The euphoria did not last long and there was a spectacular asset bubble burst, heralding the start of two lost decades. The plunging share and land prices also triggered a banking crisis in Japan; banks incurred total credit losses of $US950 billion ($A1.011 trillion) from 1992 to 2007.

This is equivalent to 105 per cent of their total profits and 285 per cent of their total capital during the same period. The Japanese government spent around $US500bn on tackling the banks’ non-performing loans problem, according to Standard & Poor’s.

There are concerns that the Chinese are going down the same pathway as the Japanese. Non-performing loans in the Chinese banking system are rising at an alarming rate following a massive expansion of credit after the global financial crisis.

Outstanding non-performing loans of 12 listed Chinese banks have increased 19.5 per cent from 390 billion yuan ($A67.27bn) to 467 billion yuan ($80.55bn) in a year, according to information disclosed in their annual reports.

A senior Chinese banking executive told Caixin that outstanding non-performing loans last year were about 100 billion yuan ($A17.25bn) but soared to 160 billion yuan ($A27.6bn) within the first two months of 2014. The Chinese banking regulator has told banks to manage their credit risk and improve their asset quality urgently.

So will the Chinese banks fall into the same trouble as their Japanese counterparts did in the 1980s? Though there are striking similarities between the Japanese situation then and the current woes of the Chinese financial system, China seems to be better prepared than Japan to handle a potential banking crisis, according to a Standard & Poor’s report, Why Chinese banks may avoid repeating Japan’s lost decade.

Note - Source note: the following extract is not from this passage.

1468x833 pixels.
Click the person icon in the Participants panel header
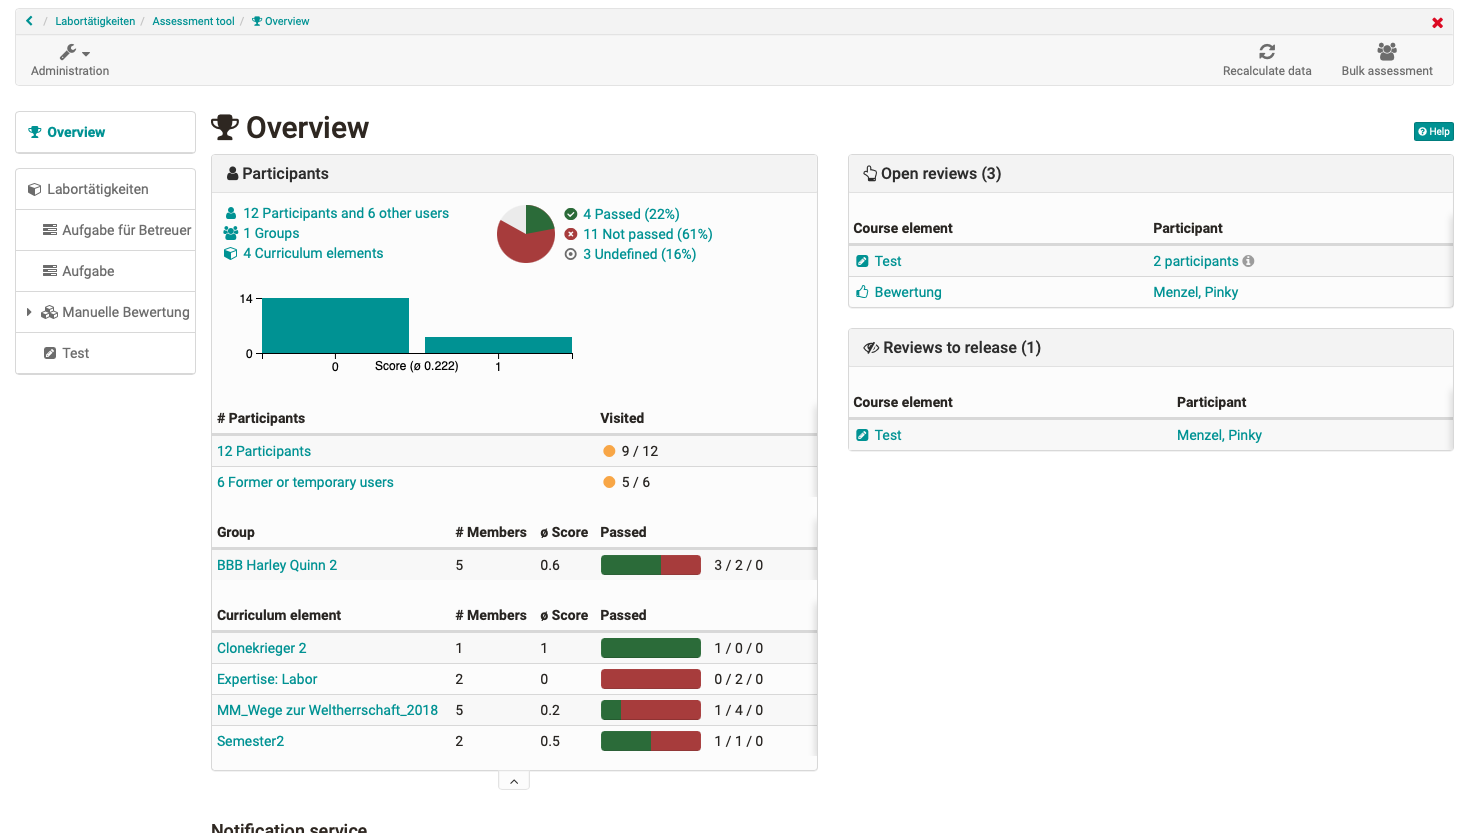pos(233,173)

China’s corporate indebtedness is expected to decrease over the next few years and Beijing has already applied the brakes to the growth in runaway loans since 2011, after becoming sufficiently concerned about credit risk in its financial system.

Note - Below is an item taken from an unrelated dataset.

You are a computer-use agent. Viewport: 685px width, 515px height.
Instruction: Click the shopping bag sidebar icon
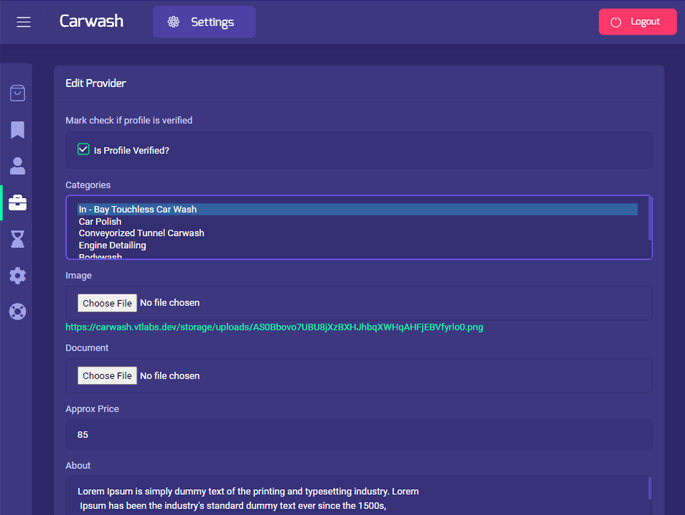click(17, 93)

Though China has seen a massive expansion of credit in the last five years as Beijing unleashed unprecedented fiscal stimulus to counter the aftershock of the US subprime meltdown, the annual increase in the ratio of private sector credit to GDP trails the credit growth of three developed countries -- the US, Britain and Spain.


Chinese banks have strong balance sheets to withstand potential credit losses. Standard & Poor’s estimates that common equity tier one ratios of all the country’s major banks are between 9 per cent and 11 per cent, exceeding the regulatory requirement of 7.5 per cent (8.5 per cent for a systematic important bank) under Basel III.

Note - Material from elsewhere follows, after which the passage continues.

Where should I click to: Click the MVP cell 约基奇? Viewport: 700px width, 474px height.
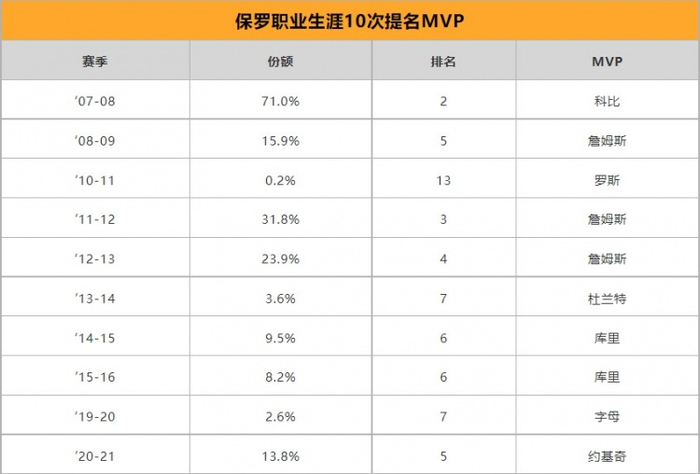(x=606, y=455)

During the heady days of the 1980s, Japan’s banking regulator failed to undertake pre-emptive steps to curb credit expansion. In comparison, Beijing is more acutely aware of the brewing problem and is taking steps to address the issue.

For example, Chinese homebuyers must cough up significant down-payments for their houses. The maximum loan to home value ratio is 70 per cent for first-home buyers and 40 per cent for second-home buyers.

The banking regulator has implemented the Basel III capital framework and also demands a higher common equity leverage ratio than the global standard.

In the early 2000s, Chinese banks’ non-performing loan ratios were as high as 40 per cent and many of them were technically insolvent. Beijing took steps to inject massive amounts of capital into these banks and provided extraordinary support. If trouble hits again, we can expect Beijing to take active measures to provide both capital and liquidity support.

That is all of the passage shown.